Thanks a lot.
----- Original Message -----
From: Karnes, Derek
To: xmlrpc-user@ws.apache.org
Sent: Tuesday, November 01, 2005 11:29 AM
Subject: RE: <i4> and array type question,please help
1. According to the spec, if no type is indicated, the type is string. <int> and
<i4> fields appear to be handled the same and subject to the same rules, so changing
the tag from int to i4 shouldn't affect any compliant parser.
  is the space character, so the generated XML is compliant to the spec and would
be interpreted correctly by a compliant client. I know of no way to make the generated xml
display exactly as you described without hacking apache's code.
2. The spec has been updated to state that int fields collapse leading zeros in int values.
To keep the leading zeros you'd have to store it as another type, for example string or base64
Hope this helps,
Derek
------------------------------------------------------------------------------
From: Yixing Ma [mailto:Yixing.Ma@interfacemgmt.net]
Sent: Tuesday, November 01, 2005 1:35 PM
To: xmlrpc-user@ws.apache.org
Subject: <i4> and array type question,please help
Importance: High
Hi,
As I'm starting to use apache's XML-RPC java api, I found couple of questions.

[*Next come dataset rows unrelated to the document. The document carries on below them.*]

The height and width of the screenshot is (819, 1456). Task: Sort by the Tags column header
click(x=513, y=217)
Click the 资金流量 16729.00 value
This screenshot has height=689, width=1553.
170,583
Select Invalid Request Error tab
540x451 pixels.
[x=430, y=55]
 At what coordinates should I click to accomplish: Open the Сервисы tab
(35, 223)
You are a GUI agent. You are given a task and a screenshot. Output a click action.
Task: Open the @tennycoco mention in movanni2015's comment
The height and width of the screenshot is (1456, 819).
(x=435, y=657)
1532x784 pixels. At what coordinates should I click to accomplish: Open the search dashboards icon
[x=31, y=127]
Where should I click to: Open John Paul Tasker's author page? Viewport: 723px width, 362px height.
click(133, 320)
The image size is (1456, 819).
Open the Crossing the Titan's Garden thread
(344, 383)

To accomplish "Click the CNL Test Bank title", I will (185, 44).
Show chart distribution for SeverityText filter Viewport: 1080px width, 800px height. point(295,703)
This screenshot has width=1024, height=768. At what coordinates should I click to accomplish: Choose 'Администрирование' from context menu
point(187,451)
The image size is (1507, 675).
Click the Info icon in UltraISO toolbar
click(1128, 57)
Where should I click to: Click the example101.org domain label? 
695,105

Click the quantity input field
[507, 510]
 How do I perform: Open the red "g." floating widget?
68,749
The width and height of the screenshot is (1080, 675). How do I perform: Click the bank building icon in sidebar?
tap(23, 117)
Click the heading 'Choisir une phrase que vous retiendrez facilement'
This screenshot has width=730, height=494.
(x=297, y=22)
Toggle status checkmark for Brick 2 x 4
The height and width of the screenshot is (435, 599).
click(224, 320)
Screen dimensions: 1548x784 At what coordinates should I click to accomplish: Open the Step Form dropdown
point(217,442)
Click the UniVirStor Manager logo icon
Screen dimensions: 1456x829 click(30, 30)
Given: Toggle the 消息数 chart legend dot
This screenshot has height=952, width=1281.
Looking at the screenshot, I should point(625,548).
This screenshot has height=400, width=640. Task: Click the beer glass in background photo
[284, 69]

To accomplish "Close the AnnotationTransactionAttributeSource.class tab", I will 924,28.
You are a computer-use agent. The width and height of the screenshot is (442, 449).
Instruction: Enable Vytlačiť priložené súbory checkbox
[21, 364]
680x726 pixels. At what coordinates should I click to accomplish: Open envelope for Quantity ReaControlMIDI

1) The standard XML-RPC spec defines the array type as something like:
**********************************************************************
<array>
<data>
<value><i4>1404</i4></value>
<value><string>Something Here</string></value>
</data>
</array>
***********************************************************************
But I was unable to put <i4> into the array by using java Vector. I could only put
<int></int> instead of <i4>. Also the <string></string> tag
in red is missing. The blank space was replaced by " " in the generated XML.
My code is:
**********************************
Vector v=new Vector(); *
v.add(new Integer("1404")); *
v.add("Something Here"); *
**********************************
The result XML is
**********************************************************************
<array>
<data>
<value><int>1404</int></value>
<value>Something Here</value>
</data>
</array>
**********************************************************************
Is there a way to produce the exact same XML as XML-RPC defined by using apache's api?
2) If I want to generate
<array>
<data>
<value><i4>001404</i4></value>
</data>
</array>
as I want to preserve the zero before 1404. What should I do?